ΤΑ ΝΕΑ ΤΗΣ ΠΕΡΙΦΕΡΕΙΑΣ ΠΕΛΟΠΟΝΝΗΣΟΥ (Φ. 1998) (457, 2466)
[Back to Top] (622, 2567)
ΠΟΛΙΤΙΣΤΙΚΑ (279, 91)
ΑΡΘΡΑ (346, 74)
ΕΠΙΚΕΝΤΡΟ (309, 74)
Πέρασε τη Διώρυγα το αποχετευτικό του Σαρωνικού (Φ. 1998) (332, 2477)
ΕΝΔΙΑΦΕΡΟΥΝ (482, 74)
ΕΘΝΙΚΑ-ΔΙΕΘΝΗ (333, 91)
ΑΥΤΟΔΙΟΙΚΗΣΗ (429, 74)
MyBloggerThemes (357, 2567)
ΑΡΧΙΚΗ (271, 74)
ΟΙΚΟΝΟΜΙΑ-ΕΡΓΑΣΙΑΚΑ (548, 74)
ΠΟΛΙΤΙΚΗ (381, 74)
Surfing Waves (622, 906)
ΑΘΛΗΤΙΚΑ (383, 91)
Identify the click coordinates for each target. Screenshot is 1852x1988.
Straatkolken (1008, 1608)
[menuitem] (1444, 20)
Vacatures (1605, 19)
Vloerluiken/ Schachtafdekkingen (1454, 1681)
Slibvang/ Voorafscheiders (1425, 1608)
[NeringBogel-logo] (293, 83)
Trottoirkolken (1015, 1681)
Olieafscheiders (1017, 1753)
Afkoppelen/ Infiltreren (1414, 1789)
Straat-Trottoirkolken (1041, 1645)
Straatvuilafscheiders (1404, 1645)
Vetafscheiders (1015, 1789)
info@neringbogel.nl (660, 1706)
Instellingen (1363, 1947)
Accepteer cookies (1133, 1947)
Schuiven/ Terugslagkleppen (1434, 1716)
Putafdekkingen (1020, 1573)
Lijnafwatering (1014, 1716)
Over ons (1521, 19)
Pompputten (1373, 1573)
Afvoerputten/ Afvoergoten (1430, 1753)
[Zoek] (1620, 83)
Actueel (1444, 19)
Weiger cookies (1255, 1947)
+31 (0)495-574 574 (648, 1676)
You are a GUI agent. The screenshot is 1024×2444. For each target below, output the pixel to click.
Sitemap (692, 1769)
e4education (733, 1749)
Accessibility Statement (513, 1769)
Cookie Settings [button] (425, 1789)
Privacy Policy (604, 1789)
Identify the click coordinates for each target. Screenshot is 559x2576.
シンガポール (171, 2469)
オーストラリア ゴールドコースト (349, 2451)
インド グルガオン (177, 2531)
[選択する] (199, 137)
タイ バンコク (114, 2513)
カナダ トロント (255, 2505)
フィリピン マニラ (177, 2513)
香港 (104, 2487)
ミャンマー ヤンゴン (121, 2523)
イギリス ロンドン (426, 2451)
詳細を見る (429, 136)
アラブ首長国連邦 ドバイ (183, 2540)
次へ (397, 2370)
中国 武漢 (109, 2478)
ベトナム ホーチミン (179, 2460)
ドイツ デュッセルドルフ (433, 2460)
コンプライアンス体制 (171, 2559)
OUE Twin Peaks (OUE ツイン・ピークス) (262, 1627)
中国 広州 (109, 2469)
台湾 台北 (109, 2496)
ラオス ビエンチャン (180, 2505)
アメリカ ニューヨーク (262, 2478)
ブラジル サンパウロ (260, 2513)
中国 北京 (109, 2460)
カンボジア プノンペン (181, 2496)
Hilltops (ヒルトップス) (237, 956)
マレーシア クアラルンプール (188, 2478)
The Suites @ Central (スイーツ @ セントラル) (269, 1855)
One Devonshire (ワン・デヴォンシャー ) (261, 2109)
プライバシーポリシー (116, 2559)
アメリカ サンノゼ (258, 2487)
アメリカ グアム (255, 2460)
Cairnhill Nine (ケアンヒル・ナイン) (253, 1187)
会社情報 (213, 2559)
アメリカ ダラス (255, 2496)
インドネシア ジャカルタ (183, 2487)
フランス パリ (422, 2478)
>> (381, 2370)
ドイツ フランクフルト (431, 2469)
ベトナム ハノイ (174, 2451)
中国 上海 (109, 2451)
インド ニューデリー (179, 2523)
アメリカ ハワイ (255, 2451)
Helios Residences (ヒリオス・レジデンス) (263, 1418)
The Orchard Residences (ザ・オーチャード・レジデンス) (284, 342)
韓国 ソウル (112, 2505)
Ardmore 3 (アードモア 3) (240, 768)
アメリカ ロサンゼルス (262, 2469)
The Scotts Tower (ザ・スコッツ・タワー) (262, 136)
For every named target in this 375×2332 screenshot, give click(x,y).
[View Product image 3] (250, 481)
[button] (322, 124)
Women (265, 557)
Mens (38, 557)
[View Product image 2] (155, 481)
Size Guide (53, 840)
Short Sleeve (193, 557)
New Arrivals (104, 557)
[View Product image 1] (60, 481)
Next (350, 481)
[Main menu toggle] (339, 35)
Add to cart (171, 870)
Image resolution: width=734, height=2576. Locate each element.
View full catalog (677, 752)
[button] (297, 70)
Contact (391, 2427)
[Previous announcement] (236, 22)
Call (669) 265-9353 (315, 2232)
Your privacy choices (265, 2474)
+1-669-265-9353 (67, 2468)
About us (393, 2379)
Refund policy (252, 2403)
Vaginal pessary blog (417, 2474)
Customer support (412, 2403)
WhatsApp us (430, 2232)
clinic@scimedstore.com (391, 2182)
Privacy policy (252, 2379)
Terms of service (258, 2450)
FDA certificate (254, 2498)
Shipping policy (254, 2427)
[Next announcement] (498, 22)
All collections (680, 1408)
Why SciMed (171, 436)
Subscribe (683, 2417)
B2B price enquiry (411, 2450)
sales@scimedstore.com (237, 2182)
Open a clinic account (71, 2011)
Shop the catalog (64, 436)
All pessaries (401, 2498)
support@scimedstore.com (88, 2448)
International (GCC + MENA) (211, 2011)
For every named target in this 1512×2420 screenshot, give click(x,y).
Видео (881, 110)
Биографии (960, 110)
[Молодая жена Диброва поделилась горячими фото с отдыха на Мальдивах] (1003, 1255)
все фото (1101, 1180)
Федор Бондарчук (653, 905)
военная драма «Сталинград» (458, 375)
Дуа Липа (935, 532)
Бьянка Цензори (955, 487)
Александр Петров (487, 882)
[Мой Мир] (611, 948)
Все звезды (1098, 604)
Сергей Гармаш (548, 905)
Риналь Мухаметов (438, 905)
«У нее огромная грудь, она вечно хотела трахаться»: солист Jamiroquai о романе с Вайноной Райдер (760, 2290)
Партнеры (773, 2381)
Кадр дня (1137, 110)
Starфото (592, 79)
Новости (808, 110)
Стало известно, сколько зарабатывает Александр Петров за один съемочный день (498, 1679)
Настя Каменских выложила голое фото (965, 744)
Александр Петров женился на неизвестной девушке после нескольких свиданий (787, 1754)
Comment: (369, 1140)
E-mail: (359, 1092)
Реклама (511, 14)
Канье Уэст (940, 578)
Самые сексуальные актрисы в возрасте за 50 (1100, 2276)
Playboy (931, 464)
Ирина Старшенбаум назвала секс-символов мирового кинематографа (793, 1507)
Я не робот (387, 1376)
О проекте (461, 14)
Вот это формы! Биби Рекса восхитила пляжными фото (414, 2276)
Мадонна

========================================================================

*Problem requirements*
Copy every line above that holds the word "Петров".

*Completed task*
Александр Петров (487, 882)
Стало известно, сколько зарабатывает Александр Петров за один съемочный день (498, 1679)
Александр Петров женился на неизвестной девушке после нескольких свиданий (787, 1754)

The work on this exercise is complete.